Signaling systems regulated by luteinizing hormone (LH) and human chorionic gonadotropin (hCG) and having LH receptor as a sensor component play an important role in the functioning of the reproductive tissues. The use of LH and hCG in medicine for the treatment of diseases of the reproductive system and in auxiliary reproductive technologies is limited by their high cost, the need to use parenteral administration, and side effects. In recent years there has been the development of low molecular weight agonists of LH receptor that are devoid of these disadvantages and can be administered orally. The most effective among them are thienopyrimidine derivatives, in particular compound Org 43553. The purpose of this study was to investigate the influence of newly synthesized analogs of Org 43553, 5-amino-N-(tert-butyl)-4-(3-(isonicotinamide)phenyl)-2-(methylthio)thieno[2,3-d]pyrimidine-6-carboxamide (compound 1) and 5-amino-N-(tert-butyl)-2-(methylthio)-4--(3-(thiophene-3-carboxamido)phenyl)thieno[2,3-d]pyrimidine-6-carboxamide (compound 2), on the basal and LH-stimulated adenylyl cyclase (AC) activity in plasma membranes fractions isolated from rat testes and ovaries. Compounds 1 and 2 have been shown to stimulated the basal AC activity in membranes isolated from the testes and ovaries in a dose dependent manner, and compound 2 was more effective in comparison with compound 1. EC50 values for the effects of the compounds 1 and 2 on the AC activity were 1.05-1.12 and 0.28-0.37 µM, respectively.
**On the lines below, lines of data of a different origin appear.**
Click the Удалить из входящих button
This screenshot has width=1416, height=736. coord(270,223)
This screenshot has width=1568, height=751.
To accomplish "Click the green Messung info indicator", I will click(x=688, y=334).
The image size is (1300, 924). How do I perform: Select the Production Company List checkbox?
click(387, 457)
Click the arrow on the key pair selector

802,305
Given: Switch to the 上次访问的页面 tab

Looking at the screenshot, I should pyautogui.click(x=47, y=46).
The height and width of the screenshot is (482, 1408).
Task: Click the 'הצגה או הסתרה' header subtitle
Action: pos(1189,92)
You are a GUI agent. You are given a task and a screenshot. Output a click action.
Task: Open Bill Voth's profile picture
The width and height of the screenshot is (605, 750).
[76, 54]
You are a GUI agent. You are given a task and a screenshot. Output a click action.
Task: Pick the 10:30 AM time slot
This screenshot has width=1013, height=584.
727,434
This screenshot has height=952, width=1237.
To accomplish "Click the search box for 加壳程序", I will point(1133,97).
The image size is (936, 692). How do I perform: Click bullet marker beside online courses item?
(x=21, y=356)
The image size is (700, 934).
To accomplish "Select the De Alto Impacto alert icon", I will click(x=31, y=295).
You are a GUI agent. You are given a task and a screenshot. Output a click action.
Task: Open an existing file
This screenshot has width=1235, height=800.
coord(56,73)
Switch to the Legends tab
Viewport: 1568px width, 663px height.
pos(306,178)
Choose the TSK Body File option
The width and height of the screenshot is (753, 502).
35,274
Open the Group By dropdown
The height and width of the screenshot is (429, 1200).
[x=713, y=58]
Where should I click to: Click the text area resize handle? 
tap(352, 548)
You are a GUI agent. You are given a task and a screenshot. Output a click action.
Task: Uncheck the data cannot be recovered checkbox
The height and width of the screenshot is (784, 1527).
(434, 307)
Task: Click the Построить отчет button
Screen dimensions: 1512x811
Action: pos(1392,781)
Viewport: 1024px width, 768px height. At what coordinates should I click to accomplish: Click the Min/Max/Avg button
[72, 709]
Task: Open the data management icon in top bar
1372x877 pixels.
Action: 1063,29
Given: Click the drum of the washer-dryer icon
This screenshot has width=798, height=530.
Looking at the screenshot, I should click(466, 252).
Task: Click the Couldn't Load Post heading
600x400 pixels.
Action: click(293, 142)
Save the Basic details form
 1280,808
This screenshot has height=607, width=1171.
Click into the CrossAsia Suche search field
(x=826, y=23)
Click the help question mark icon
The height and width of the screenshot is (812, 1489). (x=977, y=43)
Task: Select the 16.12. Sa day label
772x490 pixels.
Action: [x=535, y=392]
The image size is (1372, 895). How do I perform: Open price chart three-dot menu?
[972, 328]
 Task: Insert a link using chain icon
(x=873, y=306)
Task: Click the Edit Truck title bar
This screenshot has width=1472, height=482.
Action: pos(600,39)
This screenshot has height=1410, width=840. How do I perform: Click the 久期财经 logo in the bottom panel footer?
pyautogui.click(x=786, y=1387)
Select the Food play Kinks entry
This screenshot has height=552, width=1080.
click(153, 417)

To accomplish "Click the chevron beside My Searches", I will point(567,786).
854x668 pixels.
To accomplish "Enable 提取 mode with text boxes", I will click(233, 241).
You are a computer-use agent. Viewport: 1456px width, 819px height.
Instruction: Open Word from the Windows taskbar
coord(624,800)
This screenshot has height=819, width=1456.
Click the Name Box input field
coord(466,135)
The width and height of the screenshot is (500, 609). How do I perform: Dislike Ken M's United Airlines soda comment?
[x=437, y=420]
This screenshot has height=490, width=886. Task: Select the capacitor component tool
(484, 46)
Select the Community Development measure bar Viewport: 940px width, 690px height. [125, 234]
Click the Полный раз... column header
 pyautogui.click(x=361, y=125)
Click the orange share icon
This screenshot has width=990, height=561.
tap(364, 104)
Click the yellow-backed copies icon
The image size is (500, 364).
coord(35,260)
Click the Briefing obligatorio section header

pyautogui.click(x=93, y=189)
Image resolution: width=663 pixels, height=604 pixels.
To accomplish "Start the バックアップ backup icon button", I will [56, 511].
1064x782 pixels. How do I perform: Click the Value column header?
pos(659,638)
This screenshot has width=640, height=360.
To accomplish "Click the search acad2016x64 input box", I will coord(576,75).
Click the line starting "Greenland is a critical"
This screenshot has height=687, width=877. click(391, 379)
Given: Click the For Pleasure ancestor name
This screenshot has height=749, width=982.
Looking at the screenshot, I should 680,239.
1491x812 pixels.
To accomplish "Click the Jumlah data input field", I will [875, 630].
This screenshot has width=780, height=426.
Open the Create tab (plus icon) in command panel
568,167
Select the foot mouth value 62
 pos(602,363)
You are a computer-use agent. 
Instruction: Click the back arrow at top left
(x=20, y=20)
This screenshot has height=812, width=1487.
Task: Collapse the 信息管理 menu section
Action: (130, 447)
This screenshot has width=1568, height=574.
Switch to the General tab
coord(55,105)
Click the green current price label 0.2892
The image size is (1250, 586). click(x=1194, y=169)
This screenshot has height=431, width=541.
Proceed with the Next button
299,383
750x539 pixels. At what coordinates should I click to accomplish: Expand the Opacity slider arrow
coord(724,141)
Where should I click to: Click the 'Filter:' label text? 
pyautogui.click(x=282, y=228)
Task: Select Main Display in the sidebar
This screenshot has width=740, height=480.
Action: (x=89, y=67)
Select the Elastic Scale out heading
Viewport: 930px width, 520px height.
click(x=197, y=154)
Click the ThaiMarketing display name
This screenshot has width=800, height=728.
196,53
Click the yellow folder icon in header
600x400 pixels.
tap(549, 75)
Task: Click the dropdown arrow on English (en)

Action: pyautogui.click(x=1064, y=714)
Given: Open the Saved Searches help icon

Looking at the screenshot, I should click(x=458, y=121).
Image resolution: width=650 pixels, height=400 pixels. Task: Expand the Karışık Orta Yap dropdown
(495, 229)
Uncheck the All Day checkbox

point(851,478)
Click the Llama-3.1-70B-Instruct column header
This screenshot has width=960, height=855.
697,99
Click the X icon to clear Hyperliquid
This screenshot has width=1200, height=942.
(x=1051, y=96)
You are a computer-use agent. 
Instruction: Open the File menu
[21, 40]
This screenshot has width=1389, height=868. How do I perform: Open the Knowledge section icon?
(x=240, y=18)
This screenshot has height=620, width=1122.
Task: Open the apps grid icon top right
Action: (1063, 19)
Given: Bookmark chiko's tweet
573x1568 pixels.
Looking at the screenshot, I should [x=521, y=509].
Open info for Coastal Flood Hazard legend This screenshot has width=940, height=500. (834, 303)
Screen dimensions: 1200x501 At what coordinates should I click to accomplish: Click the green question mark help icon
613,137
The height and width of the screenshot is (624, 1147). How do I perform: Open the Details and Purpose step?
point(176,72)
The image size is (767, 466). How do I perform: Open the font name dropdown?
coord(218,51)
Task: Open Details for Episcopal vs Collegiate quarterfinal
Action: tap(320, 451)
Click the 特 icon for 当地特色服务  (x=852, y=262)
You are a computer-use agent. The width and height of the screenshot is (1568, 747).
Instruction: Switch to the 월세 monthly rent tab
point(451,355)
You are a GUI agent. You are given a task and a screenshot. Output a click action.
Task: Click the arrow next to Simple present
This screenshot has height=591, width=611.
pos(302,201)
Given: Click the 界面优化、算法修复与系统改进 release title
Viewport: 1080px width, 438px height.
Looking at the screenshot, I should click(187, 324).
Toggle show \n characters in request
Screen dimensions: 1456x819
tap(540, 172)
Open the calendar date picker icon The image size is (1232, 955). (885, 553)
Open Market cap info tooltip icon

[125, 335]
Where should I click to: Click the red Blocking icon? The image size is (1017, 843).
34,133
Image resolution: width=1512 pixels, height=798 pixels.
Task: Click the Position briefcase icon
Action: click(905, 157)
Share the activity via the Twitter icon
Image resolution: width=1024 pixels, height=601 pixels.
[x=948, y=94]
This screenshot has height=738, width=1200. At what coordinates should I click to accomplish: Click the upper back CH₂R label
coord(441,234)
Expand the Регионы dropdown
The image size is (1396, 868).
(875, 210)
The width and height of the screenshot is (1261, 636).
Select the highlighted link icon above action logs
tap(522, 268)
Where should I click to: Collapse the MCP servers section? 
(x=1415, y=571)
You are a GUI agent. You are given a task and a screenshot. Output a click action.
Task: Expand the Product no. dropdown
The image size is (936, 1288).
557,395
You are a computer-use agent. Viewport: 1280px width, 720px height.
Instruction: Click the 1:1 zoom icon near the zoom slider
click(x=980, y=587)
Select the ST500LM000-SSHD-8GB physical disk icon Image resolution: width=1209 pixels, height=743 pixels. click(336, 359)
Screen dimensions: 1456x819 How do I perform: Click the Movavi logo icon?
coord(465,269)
Stimulating effect of hCG on the AC activity retained in the presence of the thienopyrimidine derivatives, and at low, non-saturating, concentrations of the hormone the additivity of the effects ofhCG and compounds 1 and 2 on AC activity was observed. This indicates that the thienopyrimidine derivatives interact with allosteric site localized in the transmembrane channel of LH receptor, and do not overlap with the binding site of gonadotropins, located in the N-terminal ectodomain. Effect of compounds 1 and 2 was tissue specific, and was not found in tissues where no LH receptors. Our data indicate that compounds 1 and 2 may be a prototype for drugs that regulate the function of male and female reproductive systems.